Con relación con el Estado de Colombia, aunque los Estados Unidos no tienen base militar como las que poseen en Japón y Alemania por ejemplo, podrían tener acceso a algunas instalaciones militares colombianas como lo han tenido en el pasado reciente, dentro del marco de «acuerdo de cooperación bilateral» en materia de entrenamiento, soporte logístico y operaciones conjuntas en la lucha contra narcotráfico y el terrorismo; como por ejemplo, a las Bases Aéreas de Palanquero en Puerto Salgar y Tolemaida en Cundinamarca, Apiay en Villavicencio, Malambo en el Atlántico cerca de Barranquilla, Fuerte Militar Larandia en Caquetá y posibles pasos navales en Bahía de Málaga, Valle del Cauca en el Pacífico y Cartagena de Indias, Colombia.
De igual manera, en otros Estados del Caribe y bajo el esquema anterior (acuerdos bilaterales de cooperación), los Estados Unidos también tendrían acceso inmediato a sus aeropuertos y bases aéreas como, la de Soto Cano en Palmerola, Honduras y Aeropuerto Internacional de Las Américas en República Dominicana; todo acompañado de una alta presión política para que los Estados caribeños tomen una posición oficial de rompiendo con la diplomacia con fines de cerrar el cerco a la República Bolivariana de Venezuela.

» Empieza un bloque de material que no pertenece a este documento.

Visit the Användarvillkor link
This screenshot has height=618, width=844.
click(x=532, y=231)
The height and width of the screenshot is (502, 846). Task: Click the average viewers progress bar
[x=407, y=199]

Por el momento se podría resumir que, en caso de producirse el citado conflicto bélico, como implicaciones de alto impacto que afectarían a algunos Estados en el Gran Caribe más próximo a la República Bolivariana de Venezuela estarían: el posible éxodo masivo de inmigrantes provocando una gran crisis migratoria y humanitaria, colapso estatal de Venezuela y caos regional,, inestabilidad y posible escalada regional, impacto en el mercado energético regional, interrupción del comercio y riesgos para el canal de Panamá, fallas en el suministro de combustible y electricidad en aquellos Estados altamente dependientes de PETROCARIBE, altas tensiones diplomáticas, militarización y reforzamiento de la seguridad en gran parte de la región.